Z jednego koszmaru w drugi. Taką drogę przebywa Batman, który w końcu odkrywa, kto naprawdę stał za ostatnimi – i nie tylko – wydarzeniami: Bane. Problem w tym, że Mroczny Rycerz już to przerabiał. Nie dość, że nie może mu niczego udowodnić, to jeszcze nikt nie chce wierzyć w to, co mówi nasz bohater. Ale to nie koniec problemów. Na Batmana czeka jeszcze jedna misja, która rzuci go na pustynię i to w towarzystwie jego ojca, Batmana z innej rzeczywistości. Co tak naprawdę się tu dzieje? Skąd Thomas Wayne wziął się w naszym świecie? Kto pociąga za sznurki w całej tej intrydze? A co ważniejsze: w jakim celu?


„Batman” nie jest najlepszą z serii Toma Kinga. Ma naprawdę wyśmienite momenty, które mogą równać się z jego najlepszymi pracami, jednak jako ogół cykl ten nie dorasta do pięt albumom „Vision” czy „Mister Miracle”. Co nie znaczy, że jest to słaba opowieść. Wręcz przeciwnie, mamy tu do czynienia z naprawdę dobrym komiksem, który obok przygód Supermana jest bodajże najlepszym tytułem DC wydawanym regularnie na polskim rynku, a teraz w końcu opowieść ta osiąga punkt kulminacyjny. Czy to już koniec przygody Kinga z tą serią? Bynajmniej, za to mamy tu zakończenie pewnego jej rozdziału, który odkrywaliśmy od pewnego czasu.


A jakie jest to zakończenie? Udane. W końcu luźne wątki snute od pewnego czasu, momentami dla przedłużenia samej opowieści i odwleczenia tego, co nieuniknione, zostają związane, a fabuła w odpowiednio dynamiczny i nastrojowy sposób odpowiada na pytania, których narosło przez niemal siedemdziesiąt poprzednich zeszytów. Czy na wszystkie, tego Wam nie zdradzę, ale śmiało mogę powiedzieć, że udzielone nam wyjaśnienia są satysfakcjonujące i potwierdzają tylko po raz kolejny, że warto było „Batmana” czytać.

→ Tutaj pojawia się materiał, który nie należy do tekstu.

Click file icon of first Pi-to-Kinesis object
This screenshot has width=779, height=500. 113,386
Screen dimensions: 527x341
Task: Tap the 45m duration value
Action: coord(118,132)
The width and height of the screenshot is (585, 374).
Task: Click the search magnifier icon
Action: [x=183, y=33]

Oczywiście w albumie nie zabrakło tego, co Kingowi wychodzi najlepiej, czyli wątków obyczajowych, a całość zyskała jak zwykle znakomitą szatę graficzną. Wszystko to razem wzięte daje nam kolejny dobry tom dobrej serii. A komu mało jest wrażeń, wystarczy że poczeka do listopada, bo wtedy na rynku pojawi się kolejna część zatytułowana „Miasto Bane’a”, a że będzie to liczący ponad trzysta stron tom, można już zacierać ręce.